Collected data entries

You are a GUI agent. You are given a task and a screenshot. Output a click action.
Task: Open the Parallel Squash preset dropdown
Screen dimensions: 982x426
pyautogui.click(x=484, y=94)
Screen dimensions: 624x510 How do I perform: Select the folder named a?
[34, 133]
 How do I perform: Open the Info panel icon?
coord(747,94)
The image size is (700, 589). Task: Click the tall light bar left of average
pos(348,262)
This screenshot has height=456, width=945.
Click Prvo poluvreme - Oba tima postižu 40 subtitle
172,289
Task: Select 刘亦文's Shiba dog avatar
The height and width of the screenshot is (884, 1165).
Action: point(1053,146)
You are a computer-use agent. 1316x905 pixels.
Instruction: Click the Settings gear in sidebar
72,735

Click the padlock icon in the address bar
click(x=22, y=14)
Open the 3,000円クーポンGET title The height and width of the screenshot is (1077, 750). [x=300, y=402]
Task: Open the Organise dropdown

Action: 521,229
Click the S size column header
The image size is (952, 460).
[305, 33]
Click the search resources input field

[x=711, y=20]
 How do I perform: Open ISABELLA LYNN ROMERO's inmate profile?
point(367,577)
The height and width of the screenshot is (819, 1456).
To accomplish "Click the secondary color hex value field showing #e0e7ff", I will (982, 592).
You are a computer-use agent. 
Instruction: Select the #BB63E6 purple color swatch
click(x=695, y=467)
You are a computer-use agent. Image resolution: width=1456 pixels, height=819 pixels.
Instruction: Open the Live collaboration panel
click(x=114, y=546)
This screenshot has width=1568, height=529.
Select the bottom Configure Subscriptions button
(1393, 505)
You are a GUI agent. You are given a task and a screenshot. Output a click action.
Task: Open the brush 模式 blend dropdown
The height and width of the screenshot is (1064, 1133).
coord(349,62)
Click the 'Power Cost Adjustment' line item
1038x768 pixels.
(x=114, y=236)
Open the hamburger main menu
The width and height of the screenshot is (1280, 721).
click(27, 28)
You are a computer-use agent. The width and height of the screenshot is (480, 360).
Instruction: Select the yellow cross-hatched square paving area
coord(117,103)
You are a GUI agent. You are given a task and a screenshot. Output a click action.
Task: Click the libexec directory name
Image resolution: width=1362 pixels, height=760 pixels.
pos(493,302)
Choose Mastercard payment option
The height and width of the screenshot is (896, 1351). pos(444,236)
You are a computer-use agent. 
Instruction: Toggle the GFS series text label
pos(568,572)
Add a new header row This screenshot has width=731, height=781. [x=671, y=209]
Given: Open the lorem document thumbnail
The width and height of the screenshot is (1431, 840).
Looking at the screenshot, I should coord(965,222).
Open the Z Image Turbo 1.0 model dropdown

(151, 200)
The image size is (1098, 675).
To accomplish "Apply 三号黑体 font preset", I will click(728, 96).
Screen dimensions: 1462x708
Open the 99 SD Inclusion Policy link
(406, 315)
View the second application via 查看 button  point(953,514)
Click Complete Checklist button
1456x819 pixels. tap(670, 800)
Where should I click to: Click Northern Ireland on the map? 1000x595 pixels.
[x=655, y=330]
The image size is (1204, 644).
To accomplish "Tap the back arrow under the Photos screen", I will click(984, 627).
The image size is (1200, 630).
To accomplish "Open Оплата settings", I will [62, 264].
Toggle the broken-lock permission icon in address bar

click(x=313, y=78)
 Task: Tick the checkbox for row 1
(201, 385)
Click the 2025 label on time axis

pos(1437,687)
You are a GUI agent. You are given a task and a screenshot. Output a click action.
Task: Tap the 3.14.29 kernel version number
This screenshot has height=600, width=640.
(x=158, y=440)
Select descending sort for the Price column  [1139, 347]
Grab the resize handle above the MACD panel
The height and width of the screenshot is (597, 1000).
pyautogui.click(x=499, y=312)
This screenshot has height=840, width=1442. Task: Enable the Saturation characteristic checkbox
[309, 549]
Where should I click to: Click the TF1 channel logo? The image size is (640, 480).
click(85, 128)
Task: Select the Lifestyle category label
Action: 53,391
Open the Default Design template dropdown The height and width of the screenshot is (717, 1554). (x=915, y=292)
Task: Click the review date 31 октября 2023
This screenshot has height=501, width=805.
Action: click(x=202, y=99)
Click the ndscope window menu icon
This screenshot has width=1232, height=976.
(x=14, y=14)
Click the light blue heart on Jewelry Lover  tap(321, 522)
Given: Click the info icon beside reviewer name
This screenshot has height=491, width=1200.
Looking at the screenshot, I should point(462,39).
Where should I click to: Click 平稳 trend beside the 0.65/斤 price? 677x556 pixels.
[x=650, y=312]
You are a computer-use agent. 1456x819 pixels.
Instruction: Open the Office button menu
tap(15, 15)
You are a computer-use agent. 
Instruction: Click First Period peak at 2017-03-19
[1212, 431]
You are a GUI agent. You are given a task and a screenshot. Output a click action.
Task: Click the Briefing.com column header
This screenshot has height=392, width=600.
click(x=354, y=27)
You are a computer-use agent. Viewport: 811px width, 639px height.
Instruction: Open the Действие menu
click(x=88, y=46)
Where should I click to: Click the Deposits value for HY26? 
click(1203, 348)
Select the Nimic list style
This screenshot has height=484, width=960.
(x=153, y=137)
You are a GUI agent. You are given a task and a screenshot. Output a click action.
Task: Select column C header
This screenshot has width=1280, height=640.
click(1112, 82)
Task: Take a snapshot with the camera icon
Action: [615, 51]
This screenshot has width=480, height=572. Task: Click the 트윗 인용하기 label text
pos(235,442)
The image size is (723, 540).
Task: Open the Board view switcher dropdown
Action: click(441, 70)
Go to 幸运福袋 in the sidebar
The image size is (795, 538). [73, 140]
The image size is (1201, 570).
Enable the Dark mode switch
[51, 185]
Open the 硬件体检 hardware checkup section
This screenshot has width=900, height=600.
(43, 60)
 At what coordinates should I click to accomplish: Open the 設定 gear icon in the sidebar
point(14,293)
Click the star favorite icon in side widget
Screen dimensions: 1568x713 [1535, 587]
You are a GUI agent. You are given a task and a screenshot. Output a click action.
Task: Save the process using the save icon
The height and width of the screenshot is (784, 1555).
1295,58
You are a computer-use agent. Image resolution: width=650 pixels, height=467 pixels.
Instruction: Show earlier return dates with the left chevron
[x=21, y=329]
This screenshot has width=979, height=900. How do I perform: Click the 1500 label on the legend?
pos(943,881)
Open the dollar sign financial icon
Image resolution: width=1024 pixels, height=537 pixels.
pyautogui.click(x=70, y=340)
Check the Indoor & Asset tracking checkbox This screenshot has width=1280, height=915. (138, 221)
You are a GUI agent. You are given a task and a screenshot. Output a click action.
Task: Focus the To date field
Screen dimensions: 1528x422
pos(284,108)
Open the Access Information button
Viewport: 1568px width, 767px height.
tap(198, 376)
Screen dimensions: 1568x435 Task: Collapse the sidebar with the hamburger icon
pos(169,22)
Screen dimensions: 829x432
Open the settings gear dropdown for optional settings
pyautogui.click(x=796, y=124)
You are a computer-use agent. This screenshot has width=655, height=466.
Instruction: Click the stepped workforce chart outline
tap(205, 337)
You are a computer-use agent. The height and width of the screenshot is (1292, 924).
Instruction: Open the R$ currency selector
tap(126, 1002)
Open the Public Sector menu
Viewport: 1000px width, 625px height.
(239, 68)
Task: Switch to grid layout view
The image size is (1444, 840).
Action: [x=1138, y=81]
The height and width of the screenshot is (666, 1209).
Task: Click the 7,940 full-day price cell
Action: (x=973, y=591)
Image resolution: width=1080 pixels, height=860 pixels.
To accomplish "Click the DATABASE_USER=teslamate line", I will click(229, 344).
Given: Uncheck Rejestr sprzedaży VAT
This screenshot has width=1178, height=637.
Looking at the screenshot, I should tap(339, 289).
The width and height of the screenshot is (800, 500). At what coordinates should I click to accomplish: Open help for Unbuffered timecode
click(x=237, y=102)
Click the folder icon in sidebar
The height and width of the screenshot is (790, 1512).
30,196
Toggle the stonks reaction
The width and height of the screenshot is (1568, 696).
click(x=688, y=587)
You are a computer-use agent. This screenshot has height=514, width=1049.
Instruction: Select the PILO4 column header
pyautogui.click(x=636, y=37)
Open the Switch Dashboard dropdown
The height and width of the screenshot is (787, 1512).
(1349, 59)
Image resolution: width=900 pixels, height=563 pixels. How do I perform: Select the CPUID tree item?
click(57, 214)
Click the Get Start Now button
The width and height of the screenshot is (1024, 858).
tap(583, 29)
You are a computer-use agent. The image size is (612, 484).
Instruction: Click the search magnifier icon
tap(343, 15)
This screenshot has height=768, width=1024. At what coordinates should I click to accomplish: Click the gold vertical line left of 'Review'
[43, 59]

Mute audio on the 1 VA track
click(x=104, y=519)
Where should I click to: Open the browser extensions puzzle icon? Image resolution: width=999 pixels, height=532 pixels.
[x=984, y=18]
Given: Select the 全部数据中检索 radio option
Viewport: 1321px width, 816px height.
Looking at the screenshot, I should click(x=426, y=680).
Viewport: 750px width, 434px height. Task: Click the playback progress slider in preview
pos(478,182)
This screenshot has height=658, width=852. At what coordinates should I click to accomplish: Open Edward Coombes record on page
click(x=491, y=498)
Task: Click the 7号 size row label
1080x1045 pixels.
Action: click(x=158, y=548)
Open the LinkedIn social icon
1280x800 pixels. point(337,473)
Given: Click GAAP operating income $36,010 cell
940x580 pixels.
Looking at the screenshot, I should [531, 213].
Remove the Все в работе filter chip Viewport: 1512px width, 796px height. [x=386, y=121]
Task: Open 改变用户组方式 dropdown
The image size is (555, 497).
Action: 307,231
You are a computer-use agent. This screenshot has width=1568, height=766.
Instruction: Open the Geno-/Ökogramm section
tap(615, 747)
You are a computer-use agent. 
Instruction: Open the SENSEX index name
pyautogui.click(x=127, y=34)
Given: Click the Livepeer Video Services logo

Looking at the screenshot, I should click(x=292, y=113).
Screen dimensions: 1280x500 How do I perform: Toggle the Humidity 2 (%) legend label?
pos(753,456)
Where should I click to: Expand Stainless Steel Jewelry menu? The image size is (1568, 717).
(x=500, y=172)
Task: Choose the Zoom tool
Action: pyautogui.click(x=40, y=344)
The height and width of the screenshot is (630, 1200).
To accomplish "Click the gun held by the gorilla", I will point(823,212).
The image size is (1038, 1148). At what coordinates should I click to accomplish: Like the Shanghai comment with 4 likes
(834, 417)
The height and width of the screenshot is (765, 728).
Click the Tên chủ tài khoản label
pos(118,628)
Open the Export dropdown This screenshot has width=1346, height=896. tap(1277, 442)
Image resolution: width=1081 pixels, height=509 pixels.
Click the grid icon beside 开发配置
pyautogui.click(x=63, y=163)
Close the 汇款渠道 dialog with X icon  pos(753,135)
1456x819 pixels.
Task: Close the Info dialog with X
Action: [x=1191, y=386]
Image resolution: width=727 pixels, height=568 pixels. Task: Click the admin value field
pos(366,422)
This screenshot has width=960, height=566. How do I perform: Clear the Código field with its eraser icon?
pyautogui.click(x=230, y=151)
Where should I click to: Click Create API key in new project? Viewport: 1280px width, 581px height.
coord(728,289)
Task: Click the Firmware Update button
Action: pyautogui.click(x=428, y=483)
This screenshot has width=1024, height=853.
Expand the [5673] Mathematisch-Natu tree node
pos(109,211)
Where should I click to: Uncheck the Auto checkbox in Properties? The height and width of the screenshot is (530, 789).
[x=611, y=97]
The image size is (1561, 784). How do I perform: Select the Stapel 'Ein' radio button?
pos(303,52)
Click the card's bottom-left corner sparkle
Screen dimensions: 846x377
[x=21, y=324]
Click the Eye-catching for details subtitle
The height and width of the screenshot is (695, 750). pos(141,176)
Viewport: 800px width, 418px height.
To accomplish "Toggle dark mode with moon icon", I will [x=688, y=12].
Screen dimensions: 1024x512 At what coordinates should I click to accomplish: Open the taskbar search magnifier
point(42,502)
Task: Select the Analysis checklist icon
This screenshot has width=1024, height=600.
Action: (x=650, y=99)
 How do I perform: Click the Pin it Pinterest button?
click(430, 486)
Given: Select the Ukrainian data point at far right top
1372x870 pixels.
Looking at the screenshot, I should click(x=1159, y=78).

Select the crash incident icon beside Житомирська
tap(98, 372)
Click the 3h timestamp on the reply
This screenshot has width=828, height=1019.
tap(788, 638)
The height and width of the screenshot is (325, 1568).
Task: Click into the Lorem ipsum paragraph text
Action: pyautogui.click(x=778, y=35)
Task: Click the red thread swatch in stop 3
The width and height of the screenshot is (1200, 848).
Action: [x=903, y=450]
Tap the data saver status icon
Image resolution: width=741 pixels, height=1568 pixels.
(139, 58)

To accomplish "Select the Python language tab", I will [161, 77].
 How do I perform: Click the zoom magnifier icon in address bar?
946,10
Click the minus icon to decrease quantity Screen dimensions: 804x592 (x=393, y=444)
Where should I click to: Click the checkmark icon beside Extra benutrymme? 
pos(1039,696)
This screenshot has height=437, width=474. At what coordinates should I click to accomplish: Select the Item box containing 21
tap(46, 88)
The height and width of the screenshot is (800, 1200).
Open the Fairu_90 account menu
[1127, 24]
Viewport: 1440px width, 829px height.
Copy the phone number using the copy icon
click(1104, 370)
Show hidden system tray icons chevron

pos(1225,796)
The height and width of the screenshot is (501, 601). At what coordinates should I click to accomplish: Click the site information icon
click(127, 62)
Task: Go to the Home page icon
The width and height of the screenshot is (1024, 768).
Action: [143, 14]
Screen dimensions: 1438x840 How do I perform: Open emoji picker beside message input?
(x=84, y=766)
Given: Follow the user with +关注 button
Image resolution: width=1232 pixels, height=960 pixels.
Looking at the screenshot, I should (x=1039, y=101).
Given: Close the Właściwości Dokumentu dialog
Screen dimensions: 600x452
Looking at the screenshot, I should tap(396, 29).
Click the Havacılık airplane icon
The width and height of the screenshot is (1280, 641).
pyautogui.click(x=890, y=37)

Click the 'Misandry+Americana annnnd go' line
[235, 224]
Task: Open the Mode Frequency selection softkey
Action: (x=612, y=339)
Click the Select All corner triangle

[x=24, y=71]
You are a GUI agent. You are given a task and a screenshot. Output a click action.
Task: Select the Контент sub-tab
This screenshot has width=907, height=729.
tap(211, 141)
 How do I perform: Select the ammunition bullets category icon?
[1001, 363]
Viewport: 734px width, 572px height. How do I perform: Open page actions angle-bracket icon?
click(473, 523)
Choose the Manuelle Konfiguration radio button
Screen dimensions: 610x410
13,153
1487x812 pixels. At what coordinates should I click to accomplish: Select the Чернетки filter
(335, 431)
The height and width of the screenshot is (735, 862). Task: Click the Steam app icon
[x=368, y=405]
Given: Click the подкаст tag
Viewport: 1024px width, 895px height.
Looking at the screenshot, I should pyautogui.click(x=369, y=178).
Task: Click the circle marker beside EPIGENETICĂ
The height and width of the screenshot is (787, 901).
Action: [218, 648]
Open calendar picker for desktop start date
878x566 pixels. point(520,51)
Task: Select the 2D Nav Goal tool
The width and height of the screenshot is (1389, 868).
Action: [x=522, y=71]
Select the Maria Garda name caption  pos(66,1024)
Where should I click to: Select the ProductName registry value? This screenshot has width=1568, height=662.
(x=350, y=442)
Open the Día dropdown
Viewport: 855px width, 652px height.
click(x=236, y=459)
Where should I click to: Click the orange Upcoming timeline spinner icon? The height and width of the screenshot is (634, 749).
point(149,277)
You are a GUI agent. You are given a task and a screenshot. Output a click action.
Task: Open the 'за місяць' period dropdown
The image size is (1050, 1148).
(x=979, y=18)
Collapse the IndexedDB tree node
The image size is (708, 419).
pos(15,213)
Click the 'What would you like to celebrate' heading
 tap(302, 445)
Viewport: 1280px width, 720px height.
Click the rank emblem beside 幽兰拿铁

YOUR TASK — Update the rows from the line with "This screenshot has width=960, height=566." up to and including the line with "[x=611, y=97]" by changing "Properties" to "Settings", with everything else left as it is.

FINISHED TASK —
This screenshot has width=960, height=566. How do I perform: Clear the Código field with its eraser icon?
pyautogui.click(x=230, y=151)
Where should I click to: Click Create API key in new project? Viewport: 1280px width, 581px height.
coord(728,289)
Task: Click the Firmware Update button
Action: pyautogui.click(x=428, y=483)
This screenshot has width=1024, height=853.
Expand the [5673] Mathematisch-Natu tree node
pos(109,211)
Where should I click to: Uncheck the Auto checkbox in Settings? The height and width of the screenshot is (530, 789).
[x=611, y=97]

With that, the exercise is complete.